Each day during the month of April, the Institute will feature one of the 30 ‘perspectives’ from the One Ocean report. These short articles include a diverse range of views regarding oceans management in New Zealand. Enjoy!
Dr Morgan Williams, Chair of the Board of Trustees, World Wide Fund for Nature New Zealand
How we see the sea: Diverging world views
Fifteen years ago, when Parliamentary Commissioner for the Environment, I published a report: Setting Course for a Sustainable Future: The management of NZ’s marine environment. It delved into many aspects: our values (Māori and Pākehā), state of our knowledge, research investment, economic importance, Treaty implications, legislation and more.
We identified knowledge gaps, legislative complexities and opportunities for improvement and recommended that a task force facilitate crafting a new course for sustainable marine stewardship. Why such a recommendation? It was my belief that changes would only be possible though building consensus and promoting widespread understanding of many values, interests and rights at risk. A collective understanding of how we see the sea – how we value all its attributes and not simply its extractive ones – was needed.

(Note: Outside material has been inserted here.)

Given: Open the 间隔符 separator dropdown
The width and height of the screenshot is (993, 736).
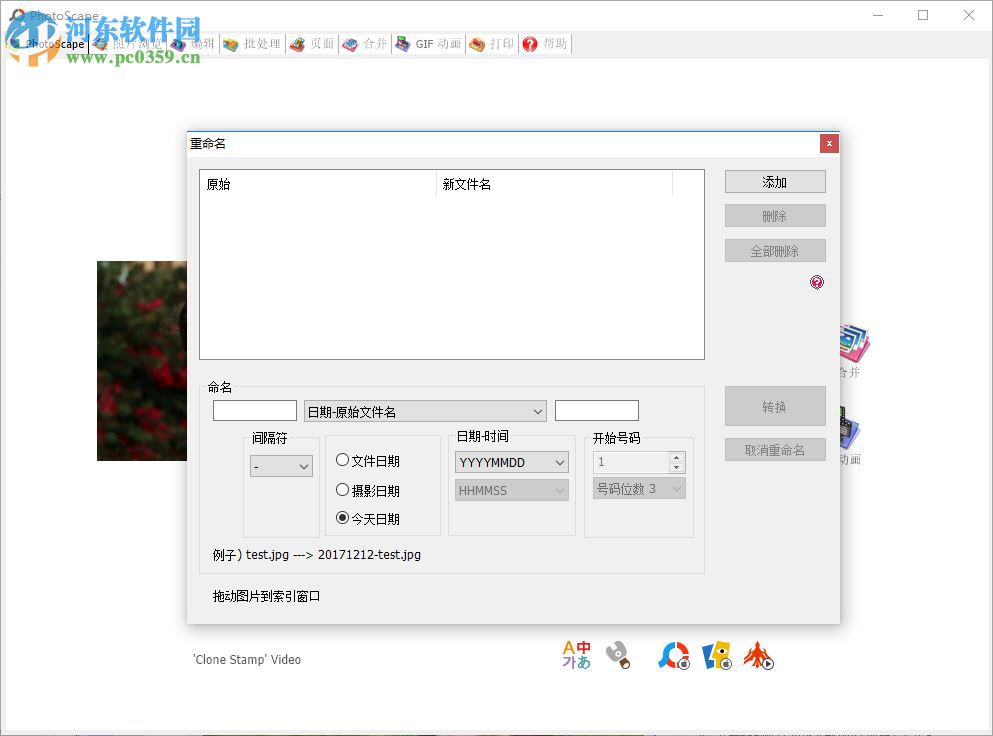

Despite some progress towards better marine stewardship, such as more small marine reserves and Aotearoa Fisheries Ltd developing a sustainability strategy, a collective understanding is still lacking.
Ecological systems management is increasingly becoming an arena where values clash. In New Zealand’s case that has been well illustrated by the foreshore and seabed saga, a difference held so deeply it contributed to the birth of a new political party! In contrast, recent protests against offshore oil drilling were an expression of wider citizen concerns (not just Te Whānau-ā-Apanui) while the Act to limit protests highlighted the growing citizen/government gap. It was one more example of people deeply concerned about how our endless pursuit of resource fuelled economic growth would affect future generations. Can our marine ecologies really cope? Probably not, but 15 years on we urgently need a process that crafts a more sustainable relationship with our seas.